“Devletin ormanında ne işin var? Ormana girmenin yasak olduğunu bilmiyor musun?”
Ormancı Cafer Bey devlet hakkına saygılı, o hakkın gereğini yapan, işine sadık, koruyucu, idari yeteneği ileri, idari alanda yetkisini herkese karşı kullanan bir büyüğümüzdü. Orman muhafaza memurluğu esnasında ormanları koruma adına elden gelen büyük çabalar sarf ettiği dilden dile anlatılır. Gençliğimde ondaki görev sevgisine birkaç kez ben de şahit olmuştum.
Ormancı Cafer beyin zorlama, kontrol ve riyakârlıktan uzak şekilde işine hepten erken başladığı ve işin hakkını verdiği dilden dile anlatılırdı. Her zaman olduğu gibi bir gün yine erkenden görevini ifa için evden çıkar. Devlete ait ormanlık alanları koruma amacıyla ağaçlık alanları dolaşır. O da ne?
Bir kadıncağız yaş ağaçları kesip fasulye sırığı yapıyor. Uzaktan çalılar arasında gördüğü için kadını tanıyamıyor ve kesme eylemini bırakıp gitmesi amacıyla düdük çalıyor. Fakat kadın çalınan düdüğe rağmen istifini bozmuyor. Fasulye sırığı yapmaya devam ediyor.
Cafer amca güngörmüş bir ormancıdır. “Hayırdır inşallah burada bir anormallik var. Gideyim, bakayım. Ormanları koruma karşılığında maaş alıyoruz. İşimizin gereğini yapmalıyız. Yoksa aldığımız maaş helal olmaz” diyerek uzaktan gördüğü kadına doğru gidiyor.
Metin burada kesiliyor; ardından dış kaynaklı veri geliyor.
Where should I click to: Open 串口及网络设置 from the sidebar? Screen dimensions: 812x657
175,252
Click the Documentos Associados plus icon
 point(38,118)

Yaklaştığında bir de bakar ki bu kadın kendi eşi. Şaşırır!.. Şaşırmasının bir sebebi kendi karısına rastlıyor olması bir sebebi de sabah evde olan kadının buraya ne çabuk geldiğidir? Peki niçin düdüğe aldırmamış? Ormanı niçin tahrip ediyor?
Eşine “Devletin ormanında senin ne işin var? Girmenin dahi yasak olduğu ormana girip tahripte bulunuyorsun. Ben görevimin başındayım. Zabıt tutup seni ağaçları kesip ormanı tahrip etmekten mahkemeye vereceğim. Cezanı çekeceksin cezayı ödeyeceksin. Bu, dinimize uygundur. İşimin hakkını vereceğim” der.
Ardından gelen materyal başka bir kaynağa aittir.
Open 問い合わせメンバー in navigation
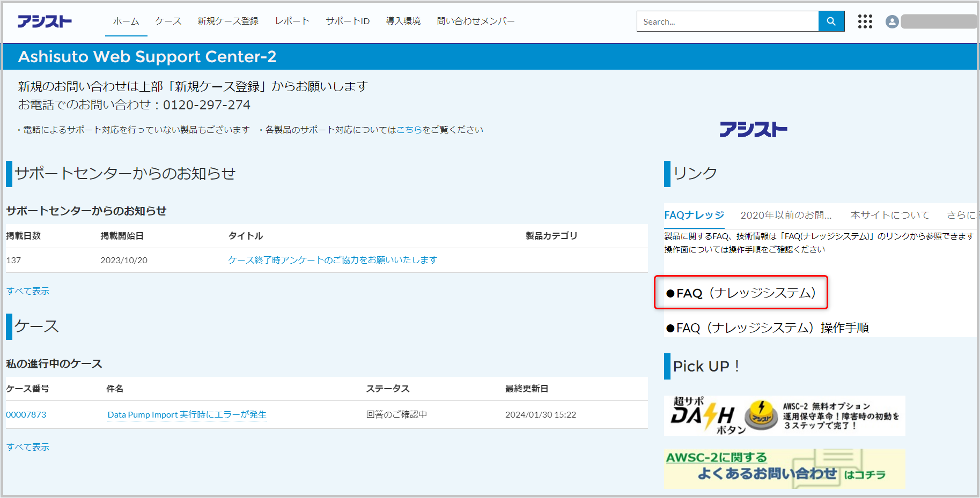This screenshot has width=980, height=498. (476, 21)
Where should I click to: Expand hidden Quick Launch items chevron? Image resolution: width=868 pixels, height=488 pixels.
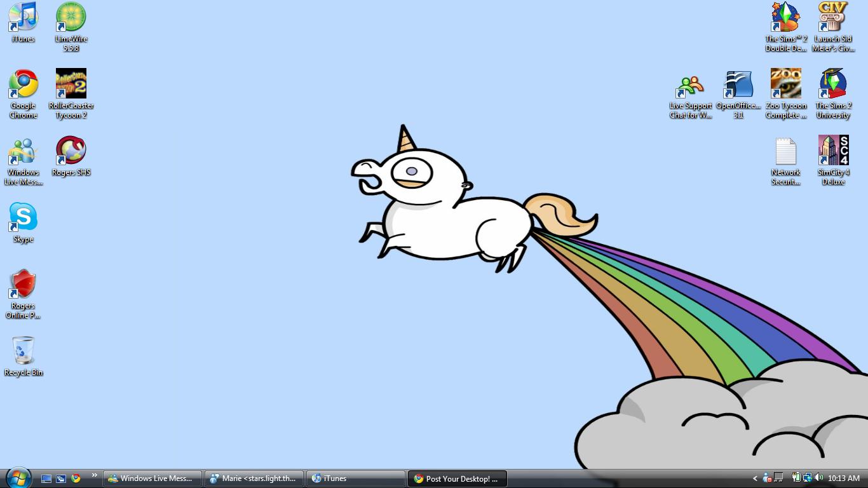click(94, 476)

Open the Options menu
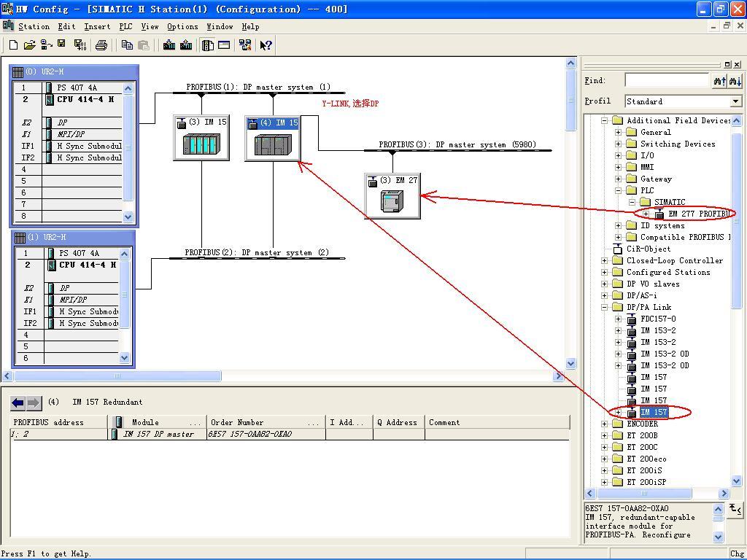(182, 26)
Ormancı Cafer amcanın eşi “Ben, bu fasulye sırıklarını kendimiz için yapıyorum. Bizim tarladan yetiştirip aldığımız fasulyeleri yeşil ve kuru olarak sen de yiyorsun. Ben, çoluk çocuk için uğraşıyorum, sen de cezadan bahsediyorsun! İnsan karısına böyle yapar mı? Hem insanlar ne demezler? Biraz insafa gel…” der.
Hanımının söylediklerine aldırış etmeyen Cafer amca tutar zaptı ve eşini mahkemeye verir. Aslında onun ve eşinin yakınları da uğraşırlar mahkemeyi engellemek için ama durum biçare hâldedir... DEVAMI YARIN
Ünal Bolat'ın önceki yazıları...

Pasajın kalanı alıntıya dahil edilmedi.